Tania Dibbs

Damaged Artwork or Garbage?

How do you know when to stop working on a piece? Sometimes it is obvious, like when the thing you are going for has been achieved. Sometimes it is open to interpretation. Then you just have to live with the piece awhile to see if the need for more work becomes apparent or not. Other times you just don’t have a choice but to go past the end point.

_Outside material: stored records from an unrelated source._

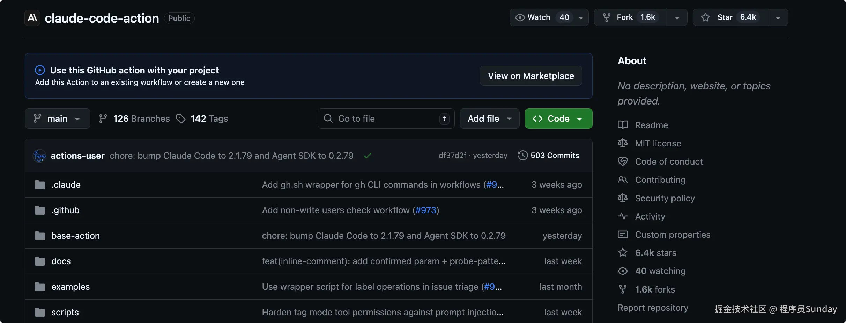Screen dimensions: 846x323
Task: Open pull request #973 link
Action: point(426,210)
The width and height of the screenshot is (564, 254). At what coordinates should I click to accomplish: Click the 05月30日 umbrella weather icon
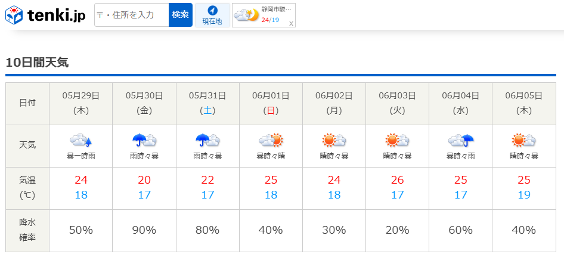click(144, 140)
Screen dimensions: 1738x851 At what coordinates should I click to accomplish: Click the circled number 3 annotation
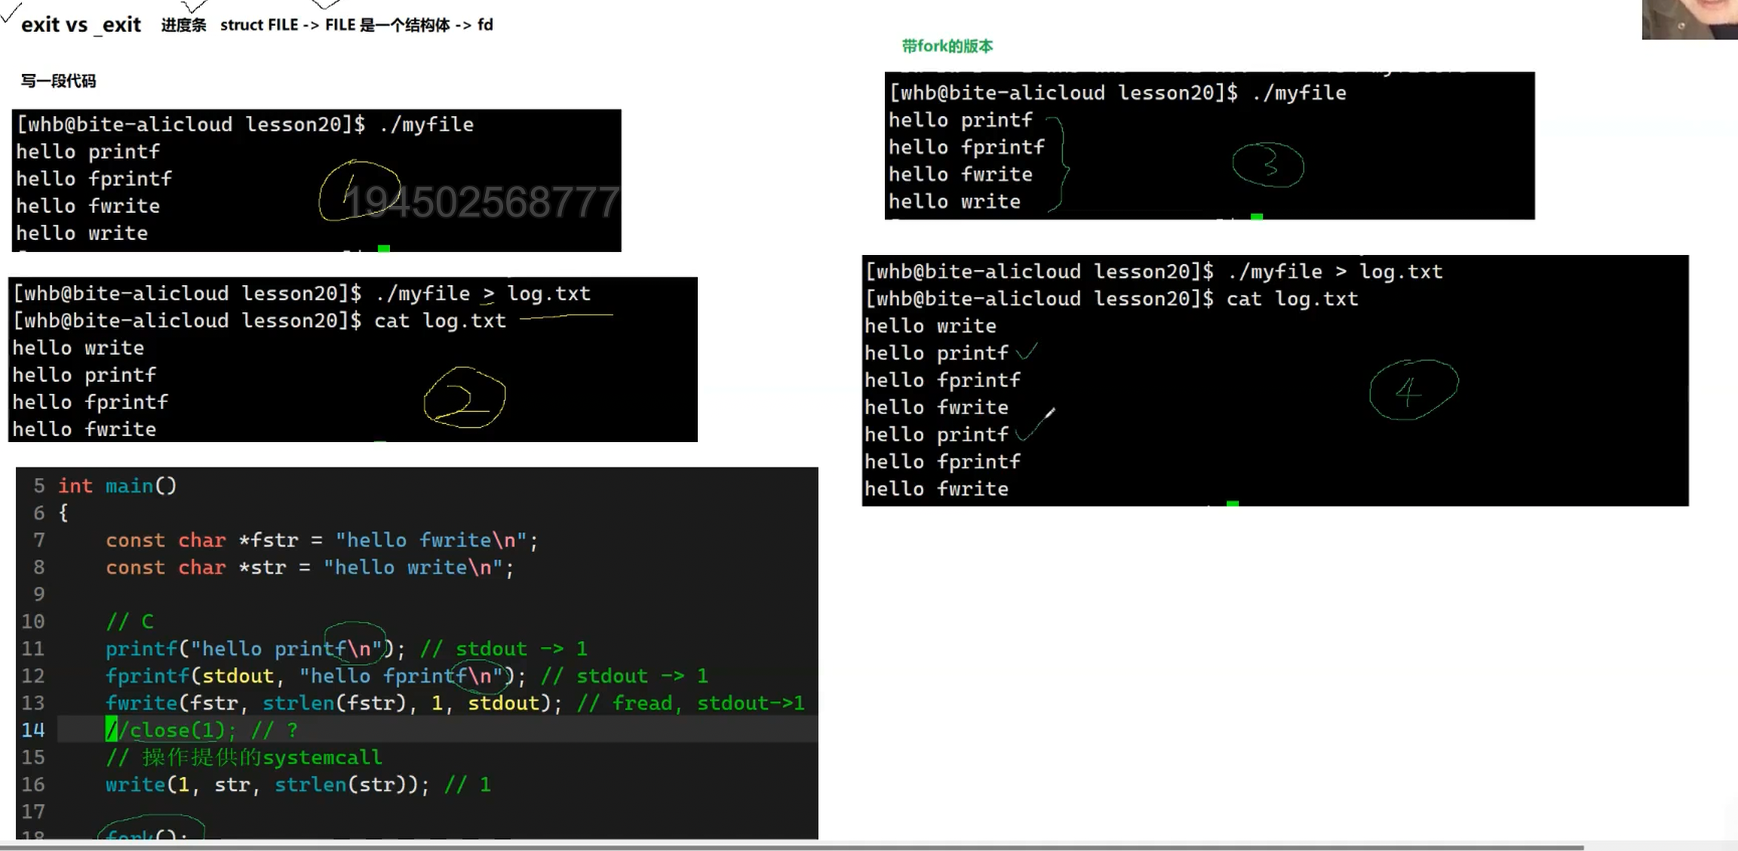click(1268, 164)
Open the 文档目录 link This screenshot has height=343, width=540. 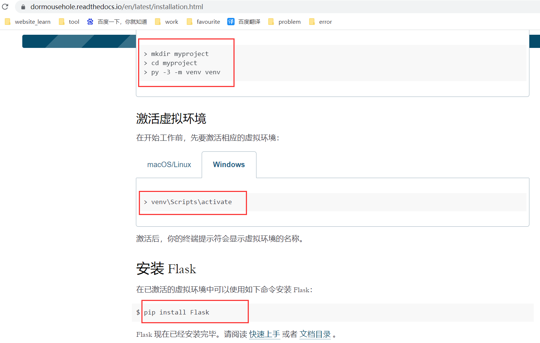point(315,334)
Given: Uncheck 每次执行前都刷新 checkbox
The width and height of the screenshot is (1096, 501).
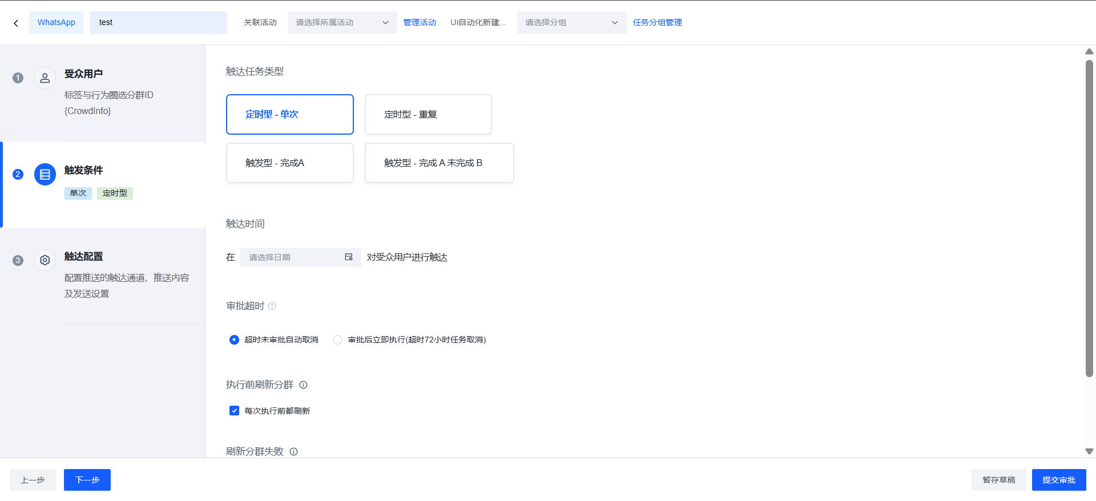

A few of my paintings got damaged when transporting them to Denver for my October gallery opening because I wrapped them in plastic before the paint film was suitably dry. The plastic wrap stuck, the paint film wrinkled, and I took the damaged artwork back to my studio in dismay. The upside is that once a painting has become garbage in my mind, I am able to experiment with a freedom that is difficult to achieve otherwise.

Torching “Momentum”

Torching Video

 

I decided to see what would happen if I burned the parts that were messed up. My torches were kind of small for the task so Brian brought over a propane tank and a weed burner so powerful that it sounds like a jet engine taking off when you light it. How exciting. What fun. In some areas the flame burned all the way through the canvas, and in others it just toasted the front nicely. I absolutely love some of the effects I am getting (I am now laying down paint with the intent of torching it later) and am wondering if I can have some burned effects that also show some distance instead of ending up with a beautifully aged and interesting but flat surface. Having nothing to lose can really be freeing.